The name intrinsic is used for a global entity (a common block or a program unit) in one program unit and implicitly used as an intrinsic in another program unit.
This diagnostic is designed to catch cases where a program intends to use a name entirely as a global name, but g77 recognizes the name as an intrinsic in the program unit that references the name, a situation that would likely produce incorrect code.
For example:
INTEGER FUNCTION TIME() ... END ... PROGRAM SAMP INTEGER TIME PRINT *, 'Time is ', TIME() END
The above example defines a program unit named `TIME', but
the reference to `TIME' in the main program unit `SAMP'
is normally treated by g77 as a reference to the intrinsic
TIME()
(unless a command-line option that prevents such
treatment has been specified).
As a result, the program `SAMP' will not invoke the `TIME' function in the same source file.
Since g77 recognizes libU77
procedures as
intrinsics, and since some existing code uses the same names
for its own procedures as used by some libU77
procedures, this situation is expected to arise often enough
to make this sort of warning worth issuing.
After verifying that the program unit making implicit use of the intrinsic is indeed written expecting the intrinsic, add an `INTRINSIC intrinsic' statement to that program unit to prevent this warning.
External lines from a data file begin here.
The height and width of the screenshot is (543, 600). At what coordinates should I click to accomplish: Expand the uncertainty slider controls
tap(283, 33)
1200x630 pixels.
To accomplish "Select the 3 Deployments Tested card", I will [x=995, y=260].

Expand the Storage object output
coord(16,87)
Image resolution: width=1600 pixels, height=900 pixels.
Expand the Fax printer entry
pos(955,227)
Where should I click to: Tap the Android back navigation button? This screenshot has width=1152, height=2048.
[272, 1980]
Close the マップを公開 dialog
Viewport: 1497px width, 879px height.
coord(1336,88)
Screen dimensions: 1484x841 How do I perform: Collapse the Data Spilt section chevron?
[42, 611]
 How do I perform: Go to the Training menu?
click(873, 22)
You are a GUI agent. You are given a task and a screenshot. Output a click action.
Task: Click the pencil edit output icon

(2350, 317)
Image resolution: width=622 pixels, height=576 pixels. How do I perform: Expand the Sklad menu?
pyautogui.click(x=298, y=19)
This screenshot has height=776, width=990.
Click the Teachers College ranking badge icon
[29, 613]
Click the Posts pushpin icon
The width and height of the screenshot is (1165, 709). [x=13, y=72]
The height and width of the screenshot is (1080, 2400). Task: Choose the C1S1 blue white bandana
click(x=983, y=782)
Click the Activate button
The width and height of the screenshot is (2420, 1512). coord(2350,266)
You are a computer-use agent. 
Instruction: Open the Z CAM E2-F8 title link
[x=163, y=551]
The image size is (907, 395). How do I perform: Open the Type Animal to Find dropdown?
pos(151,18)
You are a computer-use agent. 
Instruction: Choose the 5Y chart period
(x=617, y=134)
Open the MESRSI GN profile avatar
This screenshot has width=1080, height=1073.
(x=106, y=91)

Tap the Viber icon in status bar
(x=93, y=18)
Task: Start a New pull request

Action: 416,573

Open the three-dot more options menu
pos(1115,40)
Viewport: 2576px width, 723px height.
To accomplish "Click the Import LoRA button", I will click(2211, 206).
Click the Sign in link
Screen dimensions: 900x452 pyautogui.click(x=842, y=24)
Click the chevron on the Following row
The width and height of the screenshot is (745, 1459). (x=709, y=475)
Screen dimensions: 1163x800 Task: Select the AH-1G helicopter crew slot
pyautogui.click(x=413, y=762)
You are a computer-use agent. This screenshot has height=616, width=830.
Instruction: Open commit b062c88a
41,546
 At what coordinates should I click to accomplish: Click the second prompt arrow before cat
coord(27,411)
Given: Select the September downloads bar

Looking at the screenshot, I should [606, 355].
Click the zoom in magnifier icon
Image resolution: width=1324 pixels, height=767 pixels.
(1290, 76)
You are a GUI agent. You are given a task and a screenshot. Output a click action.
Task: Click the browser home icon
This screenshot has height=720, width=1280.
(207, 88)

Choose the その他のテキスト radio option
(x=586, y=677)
Or, if you believe the program unit is designed to invoke the program-defined procedure instead of the intrinsic (as recognized by g77), add an `EXTERNAL intrinsic' statement to the program unit that references the name to prevent this warning.
This and related warnings are disabled by using the -Wno-globals option when compiling.
Note that this warning is not issued for standard intrinsics. Standard intrinsics include those described in the FORTRAN 77 standard and, if -ff90 is specified, those described in the Fortran 90 standard. Such intrinsics are not as likely to be confused with user procedures as intrinsics provided as extensions to the standard by g77.